## Work task
The records appear below. Repeat them exactly.

## Supplied material
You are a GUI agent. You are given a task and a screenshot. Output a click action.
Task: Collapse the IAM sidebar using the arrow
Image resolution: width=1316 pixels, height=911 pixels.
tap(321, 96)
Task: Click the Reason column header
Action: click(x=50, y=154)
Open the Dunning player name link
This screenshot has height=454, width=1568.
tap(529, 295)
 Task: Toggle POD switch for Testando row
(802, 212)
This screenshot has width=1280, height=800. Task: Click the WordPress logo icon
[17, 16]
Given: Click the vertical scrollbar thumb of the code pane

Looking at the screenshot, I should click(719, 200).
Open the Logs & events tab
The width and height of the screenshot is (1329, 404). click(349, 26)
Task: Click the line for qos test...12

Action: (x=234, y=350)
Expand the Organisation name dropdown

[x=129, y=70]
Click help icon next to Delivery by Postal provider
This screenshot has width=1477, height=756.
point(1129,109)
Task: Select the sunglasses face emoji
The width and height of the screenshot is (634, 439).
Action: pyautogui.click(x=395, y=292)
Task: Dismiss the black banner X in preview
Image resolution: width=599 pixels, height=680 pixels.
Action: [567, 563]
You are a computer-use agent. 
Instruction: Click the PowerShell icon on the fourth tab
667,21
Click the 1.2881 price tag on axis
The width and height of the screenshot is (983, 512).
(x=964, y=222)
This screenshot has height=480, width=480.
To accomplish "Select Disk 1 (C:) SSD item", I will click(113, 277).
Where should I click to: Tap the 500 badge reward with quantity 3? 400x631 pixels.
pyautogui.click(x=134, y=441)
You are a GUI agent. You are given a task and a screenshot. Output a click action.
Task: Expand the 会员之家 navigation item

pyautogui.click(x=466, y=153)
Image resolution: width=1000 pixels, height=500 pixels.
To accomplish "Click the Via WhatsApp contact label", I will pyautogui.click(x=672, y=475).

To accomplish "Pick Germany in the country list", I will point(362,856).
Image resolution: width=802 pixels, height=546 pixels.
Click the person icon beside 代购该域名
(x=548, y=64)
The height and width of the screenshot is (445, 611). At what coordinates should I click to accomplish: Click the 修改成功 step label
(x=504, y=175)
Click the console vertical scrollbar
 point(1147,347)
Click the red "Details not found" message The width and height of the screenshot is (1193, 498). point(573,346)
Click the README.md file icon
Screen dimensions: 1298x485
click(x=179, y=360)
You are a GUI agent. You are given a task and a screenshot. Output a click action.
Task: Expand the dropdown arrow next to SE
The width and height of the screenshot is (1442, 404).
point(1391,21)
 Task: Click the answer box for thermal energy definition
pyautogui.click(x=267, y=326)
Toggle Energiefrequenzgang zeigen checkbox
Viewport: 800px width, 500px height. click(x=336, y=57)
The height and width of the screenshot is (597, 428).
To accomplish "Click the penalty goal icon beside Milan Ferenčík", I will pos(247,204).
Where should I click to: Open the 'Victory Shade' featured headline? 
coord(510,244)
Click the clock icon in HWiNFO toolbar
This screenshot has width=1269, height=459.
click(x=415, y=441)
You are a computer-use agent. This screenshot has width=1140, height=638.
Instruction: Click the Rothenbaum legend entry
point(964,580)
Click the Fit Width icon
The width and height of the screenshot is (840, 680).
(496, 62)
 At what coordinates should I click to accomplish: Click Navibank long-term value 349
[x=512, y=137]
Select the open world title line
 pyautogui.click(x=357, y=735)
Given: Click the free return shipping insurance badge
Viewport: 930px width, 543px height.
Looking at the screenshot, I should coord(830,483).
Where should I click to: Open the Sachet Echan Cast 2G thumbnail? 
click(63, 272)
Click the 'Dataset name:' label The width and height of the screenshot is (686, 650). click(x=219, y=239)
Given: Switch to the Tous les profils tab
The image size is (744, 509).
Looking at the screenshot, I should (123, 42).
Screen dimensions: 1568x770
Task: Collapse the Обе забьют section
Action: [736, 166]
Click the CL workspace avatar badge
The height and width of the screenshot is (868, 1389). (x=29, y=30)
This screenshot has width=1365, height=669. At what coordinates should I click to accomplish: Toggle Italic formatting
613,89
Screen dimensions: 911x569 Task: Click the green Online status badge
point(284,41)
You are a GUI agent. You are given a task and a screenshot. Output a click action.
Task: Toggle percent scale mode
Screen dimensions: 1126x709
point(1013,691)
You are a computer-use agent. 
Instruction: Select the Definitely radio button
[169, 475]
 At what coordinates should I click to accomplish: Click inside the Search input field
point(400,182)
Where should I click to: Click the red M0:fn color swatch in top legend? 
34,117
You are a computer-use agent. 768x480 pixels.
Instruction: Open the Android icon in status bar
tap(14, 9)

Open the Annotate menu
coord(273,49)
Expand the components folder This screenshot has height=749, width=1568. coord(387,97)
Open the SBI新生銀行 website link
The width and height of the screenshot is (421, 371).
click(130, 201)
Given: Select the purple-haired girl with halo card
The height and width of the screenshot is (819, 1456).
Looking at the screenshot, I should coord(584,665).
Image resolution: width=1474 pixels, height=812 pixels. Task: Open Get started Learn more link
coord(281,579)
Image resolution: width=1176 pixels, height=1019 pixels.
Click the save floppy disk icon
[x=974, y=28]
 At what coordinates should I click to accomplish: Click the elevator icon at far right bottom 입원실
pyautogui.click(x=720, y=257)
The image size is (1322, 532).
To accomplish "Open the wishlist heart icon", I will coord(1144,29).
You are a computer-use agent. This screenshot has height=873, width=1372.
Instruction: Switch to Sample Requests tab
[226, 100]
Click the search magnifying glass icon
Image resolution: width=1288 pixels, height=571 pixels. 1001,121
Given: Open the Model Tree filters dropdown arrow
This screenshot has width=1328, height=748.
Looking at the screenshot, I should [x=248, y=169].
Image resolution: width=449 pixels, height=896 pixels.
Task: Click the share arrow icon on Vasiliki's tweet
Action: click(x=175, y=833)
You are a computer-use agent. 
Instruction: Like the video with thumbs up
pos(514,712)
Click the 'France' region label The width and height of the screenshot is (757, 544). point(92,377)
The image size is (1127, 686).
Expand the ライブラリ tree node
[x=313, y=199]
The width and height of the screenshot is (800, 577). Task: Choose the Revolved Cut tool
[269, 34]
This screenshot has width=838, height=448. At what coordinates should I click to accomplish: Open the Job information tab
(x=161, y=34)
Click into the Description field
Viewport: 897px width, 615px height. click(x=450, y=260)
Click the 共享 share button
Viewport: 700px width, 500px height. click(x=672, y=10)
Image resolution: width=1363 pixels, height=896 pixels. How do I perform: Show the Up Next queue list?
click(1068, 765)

## Response area
You are a GUI agent. You are given a task and a screenshot. Output a click action.
Task: Collapse the IAM sidebar using the arrow
Image resolution: width=1316 pixels, height=911 pixels.
tap(321, 96)
Task: Click the Reason column header
Action: click(x=50, y=154)
Open the Dunning player name link
This screenshot has height=454, width=1568.
tap(529, 295)
 Task: Toggle POD switch for Testando row
(802, 212)
This screenshot has width=1280, height=800. Task: Click the WordPress logo icon
[17, 16]
Given: Click the vertical scrollbar thumb of the code pane

Looking at the screenshot, I should click(719, 200).
Open the Logs & events tab
The width and height of the screenshot is (1329, 404). click(349, 26)
Task: Click the line for qos test...12

Action: (x=234, y=350)
Expand the Organisation name dropdown

[x=129, y=70]
Click help icon next to Delivery by Postal provider
This screenshot has width=1477, height=756.
point(1129,109)
Task: Select the sunglasses face emoji
The width and height of the screenshot is (634, 439).
Action: pyautogui.click(x=395, y=292)
Task: Dismiss the black banner X in preview
Image resolution: width=599 pixels, height=680 pixels.
Action: [567, 563]
You are a computer-use agent. 
Instruction: Click the PowerShell icon on the fourth tab
667,21
Click the 1.2881 price tag on axis
The width and height of the screenshot is (983, 512).
(x=964, y=222)
This screenshot has height=480, width=480.
To accomplish "Select Disk 1 (C:) SSD item", I will click(113, 277).
Where should I click to: Tap the 500 badge reward with quantity 3? 400x631 pixels.
pyautogui.click(x=134, y=441)
You are a GUI agent. You are given a task and a screenshot. Output a click action.
Task: Expand the 会员之家 navigation item

pyautogui.click(x=466, y=153)
Image resolution: width=1000 pixels, height=500 pixels.
To accomplish "Click the Via WhatsApp contact label", I will pyautogui.click(x=672, y=475).

To accomplish "Pick Germany in the country list", I will point(362,856).
Image resolution: width=802 pixels, height=546 pixels.
Click the person icon beside 代购该域名
(x=548, y=64)
The height and width of the screenshot is (445, 611). At what coordinates should I click to accomplish: Click the 修改成功 step label
(x=504, y=175)
Click the console vertical scrollbar
 point(1147,347)
Click the red "Details not found" message The width and height of the screenshot is (1193, 498). point(573,346)
Click the README.md file icon
Screen dimensions: 1298x485
click(x=179, y=360)
You are a GUI agent. You are given a task and a screenshot. Output a click action.
Task: Expand the dropdown arrow next to SE
The width and height of the screenshot is (1442, 404).
point(1391,21)
 Task: Click the answer box for thermal energy definition
pyautogui.click(x=267, y=326)
Toggle Energiefrequenzgang zeigen checkbox
Viewport: 800px width, 500px height. click(x=336, y=57)
The height and width of the screenshot is (597, 428).
To accomplish "Click the penalty goal icon beside Milan Ferenčík", I will pos(247,204).
Where should I click to: Open the 'Victory Shade' featured headline? 
coord(510,244)
Click the clock icon in HWiNFO toolbar
This screenshot has width=1269, height=459.
click(x=415, y=441)
You are a computer-use agent. This screenshot has width=1140, height=638.
Instruction: Click the Rothenbaum legend entry
point(964,580)
Click the Fit Width icon
The width and height of the screenshot is (840, 680).
(496, 62)
 At what coordinates should I click to accomplish: Click Navibank long-term value 349
[x=512, y=137]
Select the open world title line
 pyautogui.click(x=357, y=735)
Given: Click the free return shipping insurance badge
Viewport: 930px width, 543px height.
Looking at the screenshot, I should coord(830,483).
Where should I click to: Open the Sachet Echan Cast 2G thumbnail? 
click(63, 272)
Click the 'Dataset name:' label The width and height of the screenshot is (686, 650). click(x=219, y=239)
Given: Switch to the Tous les profils tab
The image size is (744, 509).
Looking at the screenshot, I should (123, 42).
Screen dimensions: 1568x770
Task: Collapse the Обе забьют section
Action: [736, 166]
Click the CL workspace avatar badge
The height and width of the screenshot is (868, 1389). (x=29, y=30)
This screenshot has width=1365, height=669. At what coordinates should I click to accomplish: Toggle Italic formatting
613,89
Screen dimensions: 911x569 Task: Click the green Online status badge
point(284,41)
You are a GUI agent. You are given a task and a screenshot. Output a click action.
Task: Toggle percent scale mode
Screen dimensions: 1126x709
point(1013,691)
You are a computer-use agent. 
Instruction: Select the Definitely radio button
[169, 475]
 At what coordinates should I click to accomplish: Click inside the Search input field
point(400,182)
Where should I click to: Click the red M0:fn color swatch in top legend? 
34,117
You are a computer-use agent. 768x480 pixels.
Instruction: Open the Android icon in status bar
tap(14, 9)

Open the Annotate menu
coord(273,49)
Expand the components folder This screenshot has height=749, width=1568. coord(387,97)
Open the SBI新生銀行 website link
The width and height of the screenshot is (421, 371).
click(130, 201)
Given: Select the purple-haired girl with halo card
The height and width of the screenshot is (819, 1456).
Looking at the screenshot, I should coord(584,665).
Image resolution: width=1474 pixels, height=812 pixels. Task: Open Get started Learn more link
coord(281,579)
Image resolution: width=1176 pixels, height=1019 pixels.
Click the save floppy disk icon
[x=974, y=28]
 At what coordinates should I click to accomplish: Click the elevator icon at far right bottom 입원실
pyautogui.click(x=720, y=257)
The image size is (1322, 532).
To accomplish "Open the wishlist heart icon", I will coord(1144,29).
You are a computer-use agent. This screenshot has height=873, width=1372.
Instruction: Switch to Sample Requests tab
[226, 100]
Click the search magnifying glass icon
Image resolution: width=1288 pixels, height=571 pixels. 1001,121
Given: Open the Model Tree filters dropdown arrow
This screenshot has width=1328, height=748.
Looking at the screenshot, I should [x=248, y=169].
Image resolution: width=449 pixels, height=896 pixels.
Task: Click the share arrow icon on Vasiliki's tweet
Action: click(x=175, y=833)
You are a computer-use agent. 
Instruction: Like the video with thumbs up
pos(514,712)
Click the 'France' region label The width and height of the screenshot is (757, 544). point(92,377)
The image size is (1127, 686).
Expand the ライブラリ tree node
[x=313, y=199]
The width and height of the screenshot is (800, 577). Task: Choose the Revolved Cut tool
[269, 34]
This screenshot has width=838, height=448. At what coordinates should I click to accomplish: Open the Job information tab
(x=161, y=34)
Click into the Description field
Viewport: 897px width, 615px height. click(x=450, y=260)
Click the 共享 share button
Viewport: 700px width, 500px height. click(x=672, y=10)
Image resolution: width=1363 pixels, height=896 pixels. How do I perform: Show the Up Next queue list?
click(1068, 765)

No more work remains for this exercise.